ATP as a mediator of mammalian central CO2 chemoreception

A role for P2 purinoceptors in the chemosensory response of respiratory neurones localised in the ventrolateral medulla to changes in arterial CO2 levels was investigated in the anaesthetised rat. Extracellular recordings were made from different classes of respiratory neurone and the effects of P2 receptor blockade on CO2-evoked changes in activity investigated. Increasing inspired CO2 excited 85% of inspiratory neurones in the pre-Botzinger complex.
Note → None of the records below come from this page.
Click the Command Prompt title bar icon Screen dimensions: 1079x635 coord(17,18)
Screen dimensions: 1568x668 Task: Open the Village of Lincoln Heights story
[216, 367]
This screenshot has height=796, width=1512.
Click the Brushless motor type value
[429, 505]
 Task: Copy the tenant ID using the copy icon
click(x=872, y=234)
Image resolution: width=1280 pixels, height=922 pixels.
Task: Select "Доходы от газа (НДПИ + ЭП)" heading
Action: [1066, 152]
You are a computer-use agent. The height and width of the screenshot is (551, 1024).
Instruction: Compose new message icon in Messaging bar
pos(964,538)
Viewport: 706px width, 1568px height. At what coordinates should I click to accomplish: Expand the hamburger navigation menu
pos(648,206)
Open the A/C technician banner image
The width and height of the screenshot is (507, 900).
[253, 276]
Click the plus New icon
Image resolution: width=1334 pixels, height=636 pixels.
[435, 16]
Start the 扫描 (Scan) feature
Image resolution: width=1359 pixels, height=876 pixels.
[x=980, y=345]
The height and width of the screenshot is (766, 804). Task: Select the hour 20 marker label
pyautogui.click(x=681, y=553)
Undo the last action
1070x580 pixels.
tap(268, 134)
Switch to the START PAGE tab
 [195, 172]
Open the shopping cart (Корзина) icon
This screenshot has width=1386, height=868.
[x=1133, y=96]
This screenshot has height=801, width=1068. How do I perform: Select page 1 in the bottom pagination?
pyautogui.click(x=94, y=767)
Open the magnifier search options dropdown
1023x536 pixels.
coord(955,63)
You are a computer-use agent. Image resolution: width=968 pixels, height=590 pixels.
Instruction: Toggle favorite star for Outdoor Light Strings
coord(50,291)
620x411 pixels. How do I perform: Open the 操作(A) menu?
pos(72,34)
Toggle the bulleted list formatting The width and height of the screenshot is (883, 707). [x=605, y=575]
In all cases, CO2-evoked excitation was blocked by ionophoretic application of the P2 receptor antagonists suramin (0.02 M) and pyridoxal-phosphate-6-azophenyl-2',4'-disulphonic acid (PPADS; 100 mu M), but not the adenosine receptor antagonist 8-phenyltheophylline (8-PT; 100 mu M). Suramin and PPADS often reduced ongoing activity, and blocked the excitatory effects of ATP. Inspiratory neurones were also excited by the P2X receptor agonist alpha beta-methyleneATP, suggesting a specific role for P2X receptors. Sixty-six per cent of pre-inspiratory neurones were also excited by CO2. This effect was reduced or abolished by prior application of P2 receptor antagonists. Although postinspiratory and expiratory neurones were excited by increasing levels of CO2, and also by ionophoretically applied ATP, the CO2-evoked effects were unaffected by P2 receptor blockade. We suggest that ATP, possibly acting via P2X purinoceptors localised within the ventral respiratory group, is involved in central chemoreception. Specifically, these distinctive CO2-P2X-mediated actions were observed only in inspiratory neurones (incrementing inspiratory neurones and pre-inspiratory neurones), which appear to have purinoceptors with pH sensitivity that can account for the actions of CO2 in modifying ventilatory activity.